Helix: A Vision-Language-Action Model for Generalist Humanoid Control
Source
- Raw Markdown: paper_helix-2025.md
- Official technical writeup: Helix: A Vision-Language-Action Model for Generalist Humanoid Control
- Product page: Figure Helix
Core Claim
Helix is Figure AI’s generalist humanoid VLA for natural-language-conditioned upper-body control. The official writeup presents a two-system architecture: a slower VLM semantic layer produces a latent task representation, and a faster visuomotor policy turns that latent plus high-frequency observations into continuous upper-body control inputs.
Method Notes
- System 2 is described as a 7B open-source/open-weight VLM running at 7-9 Hz for scene understanding and language comprehension.

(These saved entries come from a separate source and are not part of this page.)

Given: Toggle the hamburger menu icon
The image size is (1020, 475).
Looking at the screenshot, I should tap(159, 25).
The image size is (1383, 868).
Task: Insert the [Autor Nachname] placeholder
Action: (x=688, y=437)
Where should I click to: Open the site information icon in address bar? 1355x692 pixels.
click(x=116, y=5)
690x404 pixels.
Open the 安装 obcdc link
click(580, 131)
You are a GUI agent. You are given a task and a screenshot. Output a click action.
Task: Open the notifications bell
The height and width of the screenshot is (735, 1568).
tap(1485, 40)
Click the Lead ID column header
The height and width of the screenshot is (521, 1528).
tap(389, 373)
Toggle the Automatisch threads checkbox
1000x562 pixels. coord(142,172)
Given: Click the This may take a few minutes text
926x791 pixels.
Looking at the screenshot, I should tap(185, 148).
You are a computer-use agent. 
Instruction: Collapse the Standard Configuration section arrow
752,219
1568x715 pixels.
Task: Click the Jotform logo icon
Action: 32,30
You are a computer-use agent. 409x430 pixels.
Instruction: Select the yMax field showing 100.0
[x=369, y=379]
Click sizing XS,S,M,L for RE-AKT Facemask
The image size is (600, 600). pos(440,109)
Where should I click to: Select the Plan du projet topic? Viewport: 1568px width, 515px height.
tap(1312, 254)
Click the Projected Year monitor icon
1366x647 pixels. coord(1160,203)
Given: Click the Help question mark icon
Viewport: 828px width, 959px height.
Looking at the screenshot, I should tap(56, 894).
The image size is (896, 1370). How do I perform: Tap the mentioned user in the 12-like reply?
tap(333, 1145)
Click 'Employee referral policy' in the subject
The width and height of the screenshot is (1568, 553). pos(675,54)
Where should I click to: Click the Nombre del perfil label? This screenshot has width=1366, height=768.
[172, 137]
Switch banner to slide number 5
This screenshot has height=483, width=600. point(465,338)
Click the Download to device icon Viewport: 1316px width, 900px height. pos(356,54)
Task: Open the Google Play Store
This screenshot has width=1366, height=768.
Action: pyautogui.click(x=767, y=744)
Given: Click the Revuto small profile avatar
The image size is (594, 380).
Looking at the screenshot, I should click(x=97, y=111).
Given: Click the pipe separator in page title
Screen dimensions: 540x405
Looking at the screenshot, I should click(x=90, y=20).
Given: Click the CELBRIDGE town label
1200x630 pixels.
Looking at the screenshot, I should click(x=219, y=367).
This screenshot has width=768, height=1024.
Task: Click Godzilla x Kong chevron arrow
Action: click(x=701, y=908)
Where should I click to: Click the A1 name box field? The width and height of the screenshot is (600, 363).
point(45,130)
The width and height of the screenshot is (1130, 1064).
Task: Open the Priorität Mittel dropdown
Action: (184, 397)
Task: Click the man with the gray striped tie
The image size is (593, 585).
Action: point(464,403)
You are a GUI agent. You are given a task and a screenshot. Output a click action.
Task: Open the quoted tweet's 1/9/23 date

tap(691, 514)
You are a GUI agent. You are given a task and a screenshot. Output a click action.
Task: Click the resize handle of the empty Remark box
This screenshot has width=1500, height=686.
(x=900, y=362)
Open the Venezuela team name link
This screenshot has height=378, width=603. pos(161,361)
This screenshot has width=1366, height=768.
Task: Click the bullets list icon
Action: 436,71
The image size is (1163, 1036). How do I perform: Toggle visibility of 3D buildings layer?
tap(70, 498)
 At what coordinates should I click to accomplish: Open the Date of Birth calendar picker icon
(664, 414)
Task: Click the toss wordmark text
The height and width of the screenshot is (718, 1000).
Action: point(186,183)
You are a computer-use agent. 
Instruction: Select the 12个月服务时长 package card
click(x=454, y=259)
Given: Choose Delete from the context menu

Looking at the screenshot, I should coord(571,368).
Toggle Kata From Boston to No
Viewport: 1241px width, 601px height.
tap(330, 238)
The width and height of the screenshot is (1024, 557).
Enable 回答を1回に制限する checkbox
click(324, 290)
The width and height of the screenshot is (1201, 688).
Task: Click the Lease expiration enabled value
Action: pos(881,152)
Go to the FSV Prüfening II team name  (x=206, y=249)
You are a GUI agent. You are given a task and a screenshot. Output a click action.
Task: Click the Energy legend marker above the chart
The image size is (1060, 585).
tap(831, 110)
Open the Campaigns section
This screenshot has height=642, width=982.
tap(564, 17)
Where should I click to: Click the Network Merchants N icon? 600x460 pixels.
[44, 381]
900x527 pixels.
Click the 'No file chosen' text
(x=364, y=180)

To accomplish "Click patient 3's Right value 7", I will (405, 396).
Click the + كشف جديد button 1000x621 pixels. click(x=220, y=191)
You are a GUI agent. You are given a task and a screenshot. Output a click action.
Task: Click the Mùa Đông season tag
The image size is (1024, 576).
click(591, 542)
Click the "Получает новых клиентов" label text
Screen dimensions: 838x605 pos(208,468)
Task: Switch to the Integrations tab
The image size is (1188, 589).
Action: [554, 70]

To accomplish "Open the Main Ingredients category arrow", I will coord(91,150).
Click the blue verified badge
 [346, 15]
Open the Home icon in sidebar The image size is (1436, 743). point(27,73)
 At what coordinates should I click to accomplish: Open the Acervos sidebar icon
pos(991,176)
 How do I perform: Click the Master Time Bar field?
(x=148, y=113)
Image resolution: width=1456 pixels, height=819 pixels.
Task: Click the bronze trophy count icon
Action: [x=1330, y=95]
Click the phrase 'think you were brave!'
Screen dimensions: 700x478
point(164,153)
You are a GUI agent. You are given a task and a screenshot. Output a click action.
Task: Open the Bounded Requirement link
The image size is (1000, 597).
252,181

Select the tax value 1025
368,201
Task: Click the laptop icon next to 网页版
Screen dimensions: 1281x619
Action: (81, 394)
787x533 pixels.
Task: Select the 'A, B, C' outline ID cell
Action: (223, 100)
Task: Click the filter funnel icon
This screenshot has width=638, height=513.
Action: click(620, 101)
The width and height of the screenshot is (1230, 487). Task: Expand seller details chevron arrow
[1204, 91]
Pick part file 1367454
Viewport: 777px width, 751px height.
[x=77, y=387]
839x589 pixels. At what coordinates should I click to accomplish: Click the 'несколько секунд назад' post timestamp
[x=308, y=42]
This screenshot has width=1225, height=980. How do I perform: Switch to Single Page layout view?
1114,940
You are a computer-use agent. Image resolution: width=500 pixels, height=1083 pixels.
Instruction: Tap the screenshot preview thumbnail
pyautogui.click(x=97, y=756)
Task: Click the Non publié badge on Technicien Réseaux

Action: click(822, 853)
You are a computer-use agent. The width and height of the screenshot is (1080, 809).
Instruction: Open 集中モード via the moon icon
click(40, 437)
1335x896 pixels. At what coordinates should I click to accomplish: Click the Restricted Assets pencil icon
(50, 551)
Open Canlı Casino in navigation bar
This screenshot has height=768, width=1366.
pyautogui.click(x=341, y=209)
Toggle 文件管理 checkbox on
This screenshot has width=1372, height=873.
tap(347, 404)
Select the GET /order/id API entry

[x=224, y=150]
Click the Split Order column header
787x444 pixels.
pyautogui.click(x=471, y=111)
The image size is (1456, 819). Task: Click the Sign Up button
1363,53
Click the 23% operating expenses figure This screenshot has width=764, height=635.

- System 1 is described as an 80M cross-attention encoder-decoder visuomotor Transformer running a 200 Hz upper-body control loop.
- The official writeup says Helix is trained end-to-end from pixels and text to continuous actions with a standard regression loss; this is not a diffusion or flow-matching claim.
- Helix is an action generator over humanoid trajectories, not a validated future-observation world model.
Evidence And Limitations
The writeup reports about 500 hours of teleoperated trajectory data, onboard deployment on dual embedded GPUs, qualitative full-upper-body control, multi-robot collaboration, and object generalization. Caveats are substantial: the evidence is company-published, the dataset and weights are not public, and detailed benchmark protocols/failure rates are not provided.
Foundation TSFM Relevance
| Agenda slot | Verdict | Evidence | Missing pieces |
|---|---|---|---|
| Causal structure, counterfactuals, and control | adjacent | Helix maps pixels, text, wrist/finger state, and task latents to continuous upper-body action targets in a 200 Hz control loop, which is an analogy for digital-world robot actuation. | It is an action generator, not a validated future-observation or counterfactual world model. |
| Fast/slow architecture | adjacent | The raw writeup separates a slower 7B VLM semantic layer from an 80M high-rate visuomotor Transformer. | No public ablations showing which temporal abstraction level is reusable for TSFMs. |
| Evidence quality | warning | Claims are based on a company technical writeup with no released data, weights, benchmark protocols, or failure statistics. | Needs independent datasets and reproducible evaluation. |
Links Into The Wiki
- Helix
- Helix 02
- Foundation Time-Series Model Research Agenda
- Robotics Time-Series Modeling
- Robotics Text Conditioning
Open Questions
- Is regression over continuous high-rate humanoid actions enough when paired with a strong slow semantic latent?
- Which Helix claims can be independently evaluated without public model weights or datasets?